Analysis of the data showed that double-blind sequential lineups — where the administering officer doesn’t know which person is the suspect, and the witness views one person or photograph at a time — produce fewer mistaken identifications than lineups that present all of the suspects simultaneously. The study also found that sequential lineups resulted in the same number of correct suspect identifications as simultaneous lineups.

New Jersey Leads the Way on Witness ID Reform

New Jersey's Supreme Court has ordered reforms in the use of witness identification as testimony in criminal prosecutions which will very likely have implications for reform across the states and federal judicial systems. Congratulations to The Innocence Project for laying the groundwork that has led to this very important court ordered reform

Another Victory for The Innocence Project

There's another victory for the folks over at The Innocence Project! Last week in a Dallas courtroom, a judge declared The Innocence Project's client Cornelius Dupree innocent after more than three decades in prison for a crime he did not commit.

DNA testing obtained by the Innocence Project proved that Mr. Dupree had been misidentified and wrongfully convicted of a 1979 rape and robbery in Dallas. Mr. Dupree was 19 years old at the time and sentenced to 75 years in prison. Throughout the trial and since, Mr. Dupree has maintained his innocence and, after serving 30 years, he was released on parole last July while DNA tests were pending. Mr. Dupree served more time in prison than any other person in Texas who was later cleared through DNA testing.

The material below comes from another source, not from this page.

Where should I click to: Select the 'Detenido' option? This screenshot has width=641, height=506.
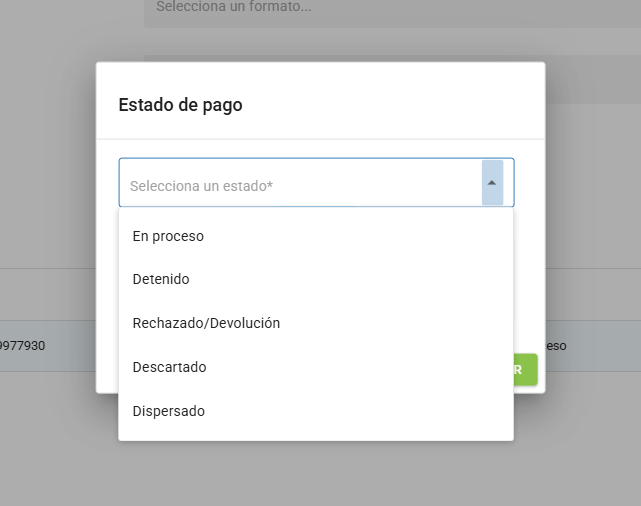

Cornelius Dupree’s case serves as another reminder of the urgency of reforming eyewitness identification procedures. In the U.S. a staggering three-quarters of wrongful convictions later overturned by DNA evidence resulted from misidentifications. Of the 40 people exonerated through DNA testing in Texas, 34 were misidentified by at least one witness.

A bill to reform eyewitness identification procedures in Texas was introduced last year and would require all law enforcement officials to adopt written policies for identification procedures, including lineups and photo arrays such as the one used in this case. Authored by State Senator and IP Board Chair Rodney Ellis and State Representative Pete Gallego, it is our hope that this important bill will be adopted in the next legislative session. Please visit their website to learn more about Cornelius Dupree's case and the proposed reforms in Texas.

The Innocence Project staff in New York City spoke with Cornelius Dupree by phone shortly after the court hearing. He expressed his deep appreciation for the organization's hard work. “Without you,” he said, “I wouldn’t be free.”

The Foundation would like to extend its congratulations to The Innocence Project. Each post-conviction DNA exoneration creates a learning moment able to bring about meaningful and lasting reform. Moreover, significant media coverage of the exonerations like this galvanizes public support for policy reform. Overbrook is proud to have supported The Innocence Project for a decade. Its been an honor to watch the organization to protect the public against wrongful prosecution and convictions.